== INPUT RECORDS

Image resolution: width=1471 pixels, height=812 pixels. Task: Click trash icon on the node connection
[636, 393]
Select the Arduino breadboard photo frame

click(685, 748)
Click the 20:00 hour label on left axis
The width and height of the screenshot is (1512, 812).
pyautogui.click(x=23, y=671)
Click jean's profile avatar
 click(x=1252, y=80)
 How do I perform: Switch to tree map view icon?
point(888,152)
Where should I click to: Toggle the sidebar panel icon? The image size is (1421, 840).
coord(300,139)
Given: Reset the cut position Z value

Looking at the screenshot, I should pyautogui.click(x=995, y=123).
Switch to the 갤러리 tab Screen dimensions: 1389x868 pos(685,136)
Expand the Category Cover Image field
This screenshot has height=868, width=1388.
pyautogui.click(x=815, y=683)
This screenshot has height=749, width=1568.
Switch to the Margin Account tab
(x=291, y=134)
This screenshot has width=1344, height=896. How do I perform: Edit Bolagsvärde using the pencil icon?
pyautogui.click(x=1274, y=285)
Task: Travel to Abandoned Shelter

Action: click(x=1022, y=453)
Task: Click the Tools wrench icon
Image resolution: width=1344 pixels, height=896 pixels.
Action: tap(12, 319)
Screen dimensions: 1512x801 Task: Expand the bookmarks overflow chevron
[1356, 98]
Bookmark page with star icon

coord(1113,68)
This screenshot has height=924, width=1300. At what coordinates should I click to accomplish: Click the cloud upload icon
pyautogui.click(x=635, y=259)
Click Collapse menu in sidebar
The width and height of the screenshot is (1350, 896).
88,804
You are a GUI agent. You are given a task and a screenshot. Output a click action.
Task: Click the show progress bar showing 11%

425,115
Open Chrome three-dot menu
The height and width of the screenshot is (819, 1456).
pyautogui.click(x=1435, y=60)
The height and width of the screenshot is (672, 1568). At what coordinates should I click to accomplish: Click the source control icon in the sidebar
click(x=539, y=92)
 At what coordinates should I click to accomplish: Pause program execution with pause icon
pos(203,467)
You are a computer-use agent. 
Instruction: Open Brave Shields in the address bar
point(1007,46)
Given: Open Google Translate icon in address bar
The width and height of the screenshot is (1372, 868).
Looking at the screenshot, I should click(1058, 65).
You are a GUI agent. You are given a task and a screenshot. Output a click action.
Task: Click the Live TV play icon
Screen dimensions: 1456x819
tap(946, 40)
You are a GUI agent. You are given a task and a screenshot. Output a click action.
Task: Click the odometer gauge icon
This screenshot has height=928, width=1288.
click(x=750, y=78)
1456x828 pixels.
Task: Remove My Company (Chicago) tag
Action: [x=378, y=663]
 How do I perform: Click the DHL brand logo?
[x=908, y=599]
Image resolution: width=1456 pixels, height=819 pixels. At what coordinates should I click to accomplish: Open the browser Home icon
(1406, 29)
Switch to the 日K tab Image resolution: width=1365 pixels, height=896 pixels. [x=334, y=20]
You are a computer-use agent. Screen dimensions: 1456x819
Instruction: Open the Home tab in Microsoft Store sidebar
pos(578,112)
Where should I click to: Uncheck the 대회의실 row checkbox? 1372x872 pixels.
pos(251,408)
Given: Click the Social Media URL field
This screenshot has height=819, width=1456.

====

ASSIGNMENT -
The entire listing above should be returned exactly as written.

SOLVED PROBLEM -
Image resolution: width=1471 pixels, height=812 pixels. Task: Click trash icon on the node connection
[636, 393]
Select the Arduino breadboard photo frame

click(685, 748)
Click the 20:00 hour label on left axis
The width and height of the screenshot is (1512, 812).
pyautogui.click(x=23, y=671)
Click jean's profile avatar
 click(x=1252, y=80)
 How do I perform: Switch to tree map view icon?
point(888,152)
Where should I click to: Toggle the sidebar panel icon? The image size is (1421, 840).
coord(300,139)
Given: Reset the cut position Z value

Looking at the screenshot, I should pyautogui.click(x=995, y=123).
Switch to the 갤러리 tab Screen dimensions: 1389x868 pos(685,136)
Expand the Category Cover Image field
This screenshot has height=868, width=1388.
pyautogui.click(x=815, y=683)
This screenshot has height=749, width=1568.
Switch to the Margin Account tab
(x=291, y=134)
This screenshot has width=1344, height=896. How do I perform: Edit Bolagsvärde using the pencil icon?
pyautogui.click(x=1274, y=285)
Task: Travel to Abandoned Shelter

Action: click(x=1022, y=453)
Task: Click the Tools wrench icon
Image resolution: width=1344 pixels, height=896 pixels.
Action: tap(12, 319)
Screen dimensions: 1512x801 Task: Expand the bookmarks overflow chevron
[1356, 98]
Bookmark page with star icon

coord(1113,68)
This screenshot has height=924, width=1300. At what coordinates should I click to accomplish: Click the cloud upload icon
pyautogui.click(x=635, y=259)
Click Collapse menu in sidebar
The width and height of the screenshot is (1350, 896).
88,804
You are a GUI agent. You are given a task and a screenshot. Output a click action.
Task: Click the show progress bar showing 11%

425,115
Open Chrome three-dot menu
The height and width of the screenshot is (819, 1456).
pyautogui.click(x=1435, y=60)
The height and width of the screenshot is (672, 1568). At what coordinates should I click to accomplish: Click the source control icon in the sidebar
click(x=539, y=92)
 At what coordinates should I click to accomplish: Pause program execution with pause icon
pos(203,467)
You are a computer-use agent. 
Instruction: Open Brave Shields in the address bar
point(1007,46)
Given: Open Google Translate icon in address bar
The width and height of the screenshot is (1372, 868).
Looking at the screenshot, I should click(1058, 65).
You are a GUI agent. You are given a task and a screenshot. Output a click action.
Task: Click the Live TV play icon
Screen dimensions: 1456x819
tap(946, 40)
You are a GUI agent. You are given a task and a screenshot. Output a click action.
Task: Click the odometer gauge icon
This screenshot has height=928, width=1288.
click(x=750, y=78)
1456x828 pixels.
Task: Remove My Company (Chicago) tag
Action: [x=378, y=663]
 How do I perform: Click the DHL brand logo?
[x=908, y=599]
Image resolution: width=1456 pixels, height=819 pixels. At what coordinates should I click to accomplish: Open the browser Home icon
(1406, 29)
Switch to the 日K tab Image resolution: width=1365 pixels, height=896 pixels. [x=334, y=20]
You are a computer-use agent. Screen dimensions: 1456x819
Instruction: Open the Home tab in Microsoft Store sidebar
pos(578,112)
Where should I click to: Uncheck the 대회의실 row checkbox? 1372x872 pixels.
pos(251,408)
Given: Click the Social Media URL field
This screenshot has height=819, width=1456.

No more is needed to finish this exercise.